Cette étude était très attendue, évoquée à plusieurs reprises par Didier Raoult comme une sorte de point d’orgue de ses travaux ; une « étude rétrospective » dont les conclusions sont toujours infiniment plus fragiles que le standard des « essais cliniques prospectifs ». Le Monde (Hervé Morin) a patiemment, méthodiquement, journalistiquement, cherché à en évaluer la valeur. Le bilan laisse plus que songeur. « Nul de chez nul », résume Dominique Costagliola, directrice adjointe de l’Institut Pierre-Louis d’épidémiologie et de santé publique (Sorbonne Université, Inserm) qui énumère les raisons pour lesquelles la comparaison entre les patients traités et les autres n’est en rien valide.
Mathieu Molimard (université de Bordeaux) pharmacologue et pneumologue : « Que peut-on dire ? On compare des choux et des carottes et même en ajustant la taille des feuilles cela reste des choux et des carottes. »
Anton Pottegard, professeur de pharmaco-épidémiologie (University of Southern Denmark) qui a récemment contribué à définir des directives pour bien mener de telles études face à l’urgence liée au Covid-19 – directives approuvées par la Société internationale de pharmacoépidémiologie : « Pour faire court, je n’ai pas confiance dans les résultats de l’étude, indique-t-il. Pourquoi ? Parce qu’elle ne répond pas aux exigences les plus basiques auxquelles elle devrait souscrire. Il y a de nombreux problèmes, chacun étant très préoccupant. Pris ensemble, ils rendent cette étude 100 % inutile pour guider la pratique clinique. »
« Embrasser les patients sur le front pendant trois jours »
Il s’explique : « Ceux qui sont traités sont comparés à ceux qui ne le sont pas. Le principal problème est que ceux qui ne survivent pas au traitement sont classés comme non traités. » Il propose une comparaison : « Je pourrais proposer un nouvel essai clinique : embrasser les patients sur le front pendant trois jours. Je comparerais ceux qui auraient reçu les trois baisers à ceux… qui n’auraient pas survécu pour les recevoir. L’effet du traitement serait formidable : aucun des patients ayant reçu mon traitement ne serait mort. »

•••

▶ **SÉRIE D'EXERCICES**:
A) Citez le passage de l'article sur l'étude rétrospective qui va de « Cette étude était » jusqu'à « en rien valide. ».
B) Répondez aux questions suivantes à partir de l'article sur l'étude rétrospective.
(i) Quelle fonction occupe Dominique Costagliola ?
(ii) À quelle université Mathieu Molimard est-il rattaché ?
(iii) Selon Anton Pottegard, comment sont classés ceux qui ne survivent pas au traitement ?

•••

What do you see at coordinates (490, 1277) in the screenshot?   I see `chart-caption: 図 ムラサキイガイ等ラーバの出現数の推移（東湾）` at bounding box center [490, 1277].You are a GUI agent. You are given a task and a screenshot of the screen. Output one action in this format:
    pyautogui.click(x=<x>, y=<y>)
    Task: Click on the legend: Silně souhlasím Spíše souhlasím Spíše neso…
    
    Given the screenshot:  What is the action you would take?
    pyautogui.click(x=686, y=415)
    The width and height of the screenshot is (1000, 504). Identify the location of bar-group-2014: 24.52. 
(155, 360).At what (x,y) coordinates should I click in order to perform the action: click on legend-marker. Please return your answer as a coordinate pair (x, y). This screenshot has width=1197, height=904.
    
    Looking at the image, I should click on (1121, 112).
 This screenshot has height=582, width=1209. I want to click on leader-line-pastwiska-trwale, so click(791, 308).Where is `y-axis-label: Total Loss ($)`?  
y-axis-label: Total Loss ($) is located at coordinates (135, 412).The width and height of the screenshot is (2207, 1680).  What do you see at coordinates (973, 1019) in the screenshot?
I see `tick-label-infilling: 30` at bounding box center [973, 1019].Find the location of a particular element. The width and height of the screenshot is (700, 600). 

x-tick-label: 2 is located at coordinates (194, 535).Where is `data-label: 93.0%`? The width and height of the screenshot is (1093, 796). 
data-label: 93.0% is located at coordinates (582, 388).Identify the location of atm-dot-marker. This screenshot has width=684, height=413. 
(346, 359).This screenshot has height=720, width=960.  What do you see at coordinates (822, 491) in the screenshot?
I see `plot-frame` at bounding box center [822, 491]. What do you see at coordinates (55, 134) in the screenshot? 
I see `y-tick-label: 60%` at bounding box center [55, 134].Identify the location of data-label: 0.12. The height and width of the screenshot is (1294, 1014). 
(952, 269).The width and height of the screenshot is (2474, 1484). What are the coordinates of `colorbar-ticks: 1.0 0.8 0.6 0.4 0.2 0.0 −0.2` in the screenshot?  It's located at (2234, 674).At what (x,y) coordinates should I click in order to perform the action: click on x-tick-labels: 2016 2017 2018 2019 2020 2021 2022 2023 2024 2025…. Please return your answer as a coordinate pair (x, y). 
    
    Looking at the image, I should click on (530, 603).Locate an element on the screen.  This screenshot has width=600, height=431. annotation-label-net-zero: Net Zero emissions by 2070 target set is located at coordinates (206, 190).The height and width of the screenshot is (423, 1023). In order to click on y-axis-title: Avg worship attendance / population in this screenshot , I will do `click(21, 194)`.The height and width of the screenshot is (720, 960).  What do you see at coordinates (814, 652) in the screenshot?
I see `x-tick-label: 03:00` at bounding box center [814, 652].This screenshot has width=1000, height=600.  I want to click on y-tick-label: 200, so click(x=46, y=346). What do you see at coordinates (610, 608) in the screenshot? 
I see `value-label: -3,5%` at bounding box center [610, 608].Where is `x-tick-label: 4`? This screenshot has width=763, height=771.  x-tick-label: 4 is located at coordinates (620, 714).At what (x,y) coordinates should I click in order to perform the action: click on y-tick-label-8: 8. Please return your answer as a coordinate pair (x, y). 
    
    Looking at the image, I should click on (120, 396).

•••

▶ **RÉPONSES NUMÉROTÉES**:
A)
Cette étude était très attendue, évoquée à plusieurs reprises par Didier Raoult comme une sorte de point d’orgue de ses travaux ; une « étude rétrospective » dont les conclusions sont toujours infiniment plus fragiles que le standard des « essais cliniques prospectifs ». Le Monde (Hervé Morin) a patiemment, méthodiquement, journalistiquement, cherché à en évaluer la valeur. Le bilan laisse plus que songeur. « Nul de chez nul », résume Dominique Costagliola, directrice adjointe de l’Institut Pierre-Louis d’épidémiologie et de santé publique (Sorbonne Université, Inserm) qui énumère les raisons pour lesquelles la comparaison entre les patients traités et les autres n’est en rien valide.

B)
(i) Directrice adjointe de l'Institut Pierre-Louis d'épidémiologie et de santé publique
(ii) L'université de Bordeaux
(iii) Comme non traités